Action item: Give the entries again exactly, every one of them.

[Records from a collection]
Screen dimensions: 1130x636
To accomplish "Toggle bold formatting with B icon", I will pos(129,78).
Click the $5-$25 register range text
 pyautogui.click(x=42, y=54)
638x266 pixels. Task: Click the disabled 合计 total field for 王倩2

Exercise output:
Screen dimensions: 1130x636
To accomplish "Toggle bold formatting with B icon", I will pos(129,78).
Click the $5-$25 register range text
 pyautogui.click(x=42, y=54)
638x266 pixels. Task: Click the disabled 合计 total field for 王倩2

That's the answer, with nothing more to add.